The pins are driven into the femoral epiphysis.
Note: Care is taken to avoid penetrating the articular surface. The visible portion of the articular surface is visualized by applying gentle lateral traction on the femur to open up the joint space. The non-visible part of the articular surface can be palpated using a small curved instrument like a curved hemostatic forceps or a Freer periosteal elevator.
Pins protruding through the articular surfaces are retracted below the level of the cartilage.
The lateral ends of the pins are bent and cut short.
5. Surgical technique when using a ventral approach
The fracture is reduced by distal distraction of the femur and its gentle manipulation.
One K-wire is inserted through the fovea capitis femoris with a low speed power drill towards the third trochanter.
A second pin is inserted cranially to the first one and directed laterally.
Both pins are cut and countersunk below the level of the articular cartilage.
6. Surgical technique when using MIO
Minimally invasive osteosynthesis can be used to treat capital physeal fractures using K-wires.
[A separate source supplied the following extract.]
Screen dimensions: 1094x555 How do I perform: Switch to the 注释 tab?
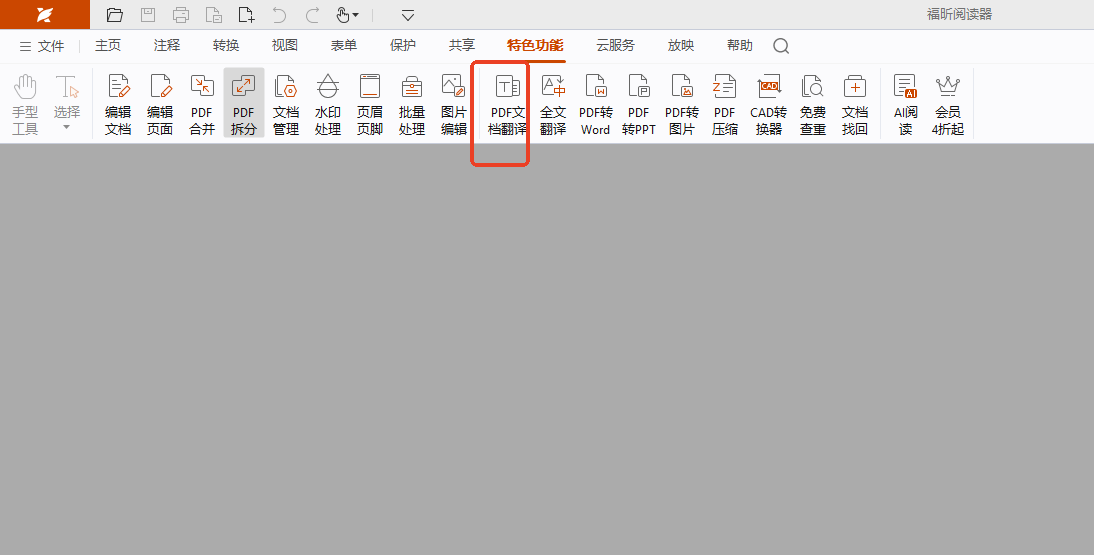coord(167,46)
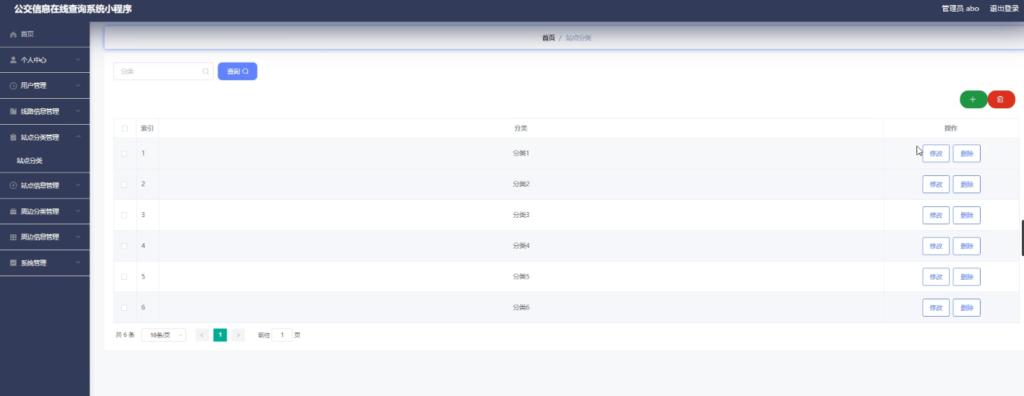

The use of fluoroscopy is mandatory to ensure adequate reduction and K-wire placement. Preservation of blood supply is an advantage of using this method.
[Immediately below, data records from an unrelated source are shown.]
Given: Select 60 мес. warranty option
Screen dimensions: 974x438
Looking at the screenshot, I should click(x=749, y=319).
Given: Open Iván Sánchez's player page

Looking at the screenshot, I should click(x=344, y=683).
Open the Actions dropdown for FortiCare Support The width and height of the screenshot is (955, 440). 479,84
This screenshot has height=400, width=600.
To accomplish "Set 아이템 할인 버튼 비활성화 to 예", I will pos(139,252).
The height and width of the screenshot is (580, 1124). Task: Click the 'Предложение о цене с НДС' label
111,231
Reduction is performed in a closed manner and visualization is done via fluoroscopy.
The pins are positioned percutaneously from lateral to medial into the femoral head under fluoroscopic visualization.
7. Validation of fixation
Postoperative orthogonal radiographs are taken to assess fixation.
8. Case example Salter-Harris type I
8-month-old domestic shorthair cat with a B2 physeal fracture from an unknown trauma.
The fracture was repaired using 2 parallel k-wires of 1mm diameter.
Note: the pins did penetrate the trochanteric fossa because they were placed too high.
Postoperative radiographs at 1 month.
Successful repair despite pin malpositioning. Note the apple coring effect that commonly occurs at the femoral neck.
Clinically, the cat was doing well.
Activity restriction is indicated until radiographs indicate bone healing of the fracture.
Phase 1: 1-3 day after surgery
Aim is to reduce the edema, inflammation and pain.
Integrative medical therapies, anti-inflammatory and analgesic medications.
Note: Nonsteroidal anti-inflammatory medications can be toxic in the cat and should only be used as labeled for the cat.
Phase 2: 4-10 days after surgery
Aim is to resolve the hematoma, edema and control pain, and prevent muscle contracture.
Anti-inflammatory (see nonsteroidal warning) and analgesic medications may still be needed. Rehabilitation and integrative medical therapies can be used.
Special attention should be given to patients less than 1 year of age with a femoral fracture. Rehabilitation is strongly recommended to help prevent quadriceps muscle contracture.
If the cat is not starting to use the limb within few days after surgery, a careful evaluation is recommended.
10-14 days after surgery the sutures are removed.
Radiographic assessment is performed every 4-8 weeks until bone healing is confirmed.
Implants may cause discomfort of the adjacent soft tissue. If this occurs, implants can be removed after bone healing is observed. In case of infection, implants must be removed after healing.
If there is no implant failure or infection, there is no need for implant removal.